Ma torniamo all’antico divieto e alle relative eccezioni, che si sono manifestate nella storia dell’arte ebraica. In eta romana – anche grazie allo stretto contatto con la cultura iconica che caratterizza l’occidente latino – compaiono sui muri immagini di candelabri, dell’Arca dell’alleanza, di piante e animali, di profeti; nel Medioevo, poi, si cominciarono ad illustrare pure i codici sacri, fino ad arrivare alle influenze esercitate sui motivi iconografici del Rinascimento. Forse il precetto è stato gradualmente accantonato con il tempo? No, la dottrina non è mai mutata dalle origini, quando era giudicato peccaminoso anche guardare solo le figure incise sulle monete. E Allora? L’enigma è difficile da decifrare, come sostiene Flavio Caroli, nel suo libro ”Arte d’Oriente – Arte d’Occidente” (Electa), “Il vero mistero – scrive Caroli – deriva dal fatto che, senza negare le premesse originarie, la cultura ebraica attenua i propri divieti, permettendo immagini soprattutto di specie simbolica. E’ incredibile come una tradizione religiosa teoricamente e totalmente iconoclasta si faccia produttrice di una summa visiva così ricca, fantastica, complessa. E tutto questo accade alla civiltà ebraica senza mai negare le premesse dottrinali (iconoclastiche o aniconiche) dalle quali è partita. Tant’è che il mistero massimo tocca la nostra contemporaneità. Come mai una cultura basicamente iconoclasta è diventata una delle più poderose produttrici di immagini del XX secolo?. Chi risponderà a questa domanda risolverà uno dei quesiti più profondi e sottili della civiltà e dell’immaginazione umana”.

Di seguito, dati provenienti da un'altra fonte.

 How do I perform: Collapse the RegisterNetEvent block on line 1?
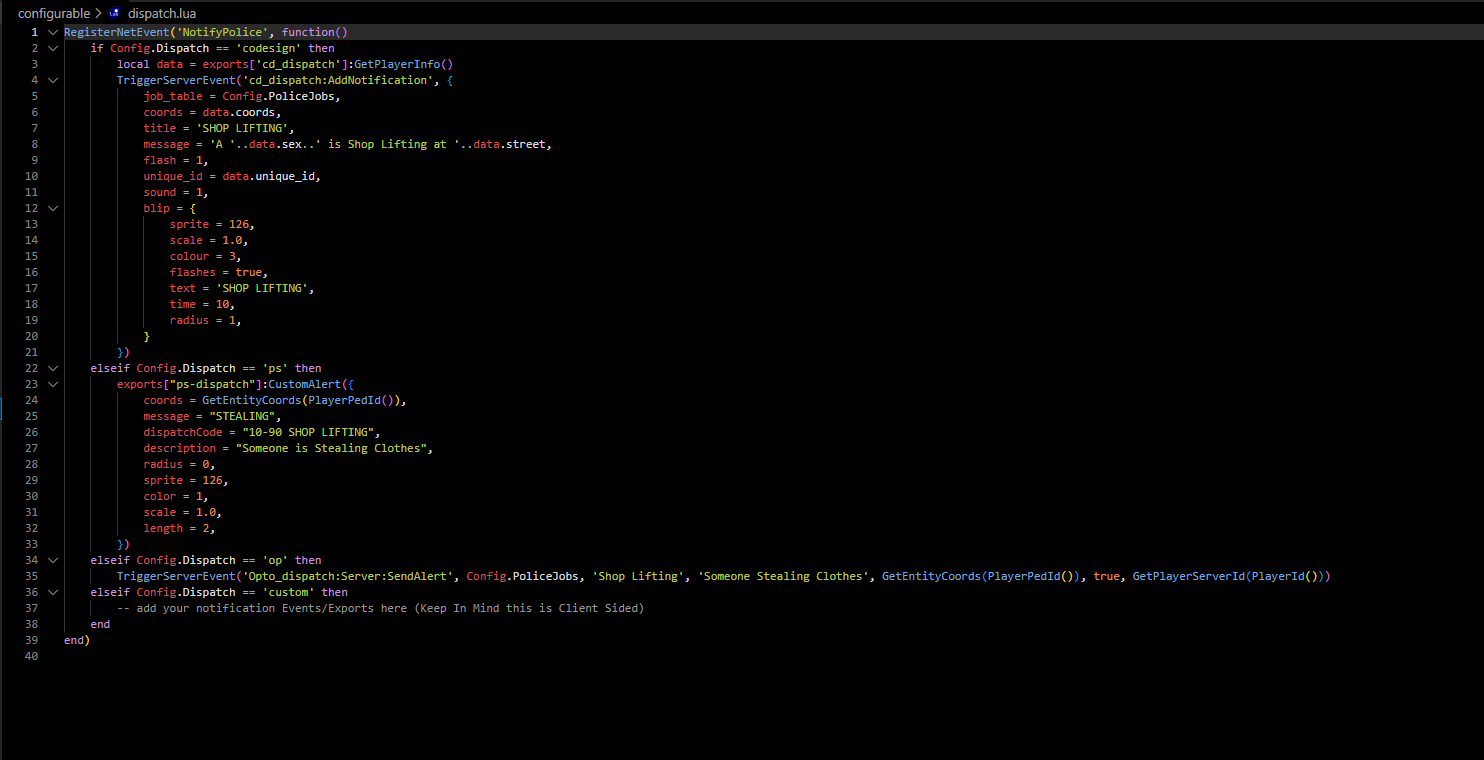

Un fatto, inoltre, emerge con prepotenza da tutto ciò: la forza dirompente manifestata nel Novecento dagli artisti di matrice ebraica. La loro capacità di adattarsi al mondo nel quale sono chiamati ad operare. Tutti, prima o dopo, attingono da un duplice serbatoio culturale, quello delle origini e quello della nazione in cui vivono. Da una parte la carnalità che pervade il loro lavoro, e che si ritrova anche nella Bibbia, in particolare nel Cantico dei Cantici; dall’altra la tradizione europea, che porta Chagall e Soutine ad avvicinarsi all’astrazione (figlia dell’iconoclastia, appunto), all’Espressionismo, al Cubismo, mentre Modigliani resta fedele, nonostante il passo innovatore, al realismo italiano.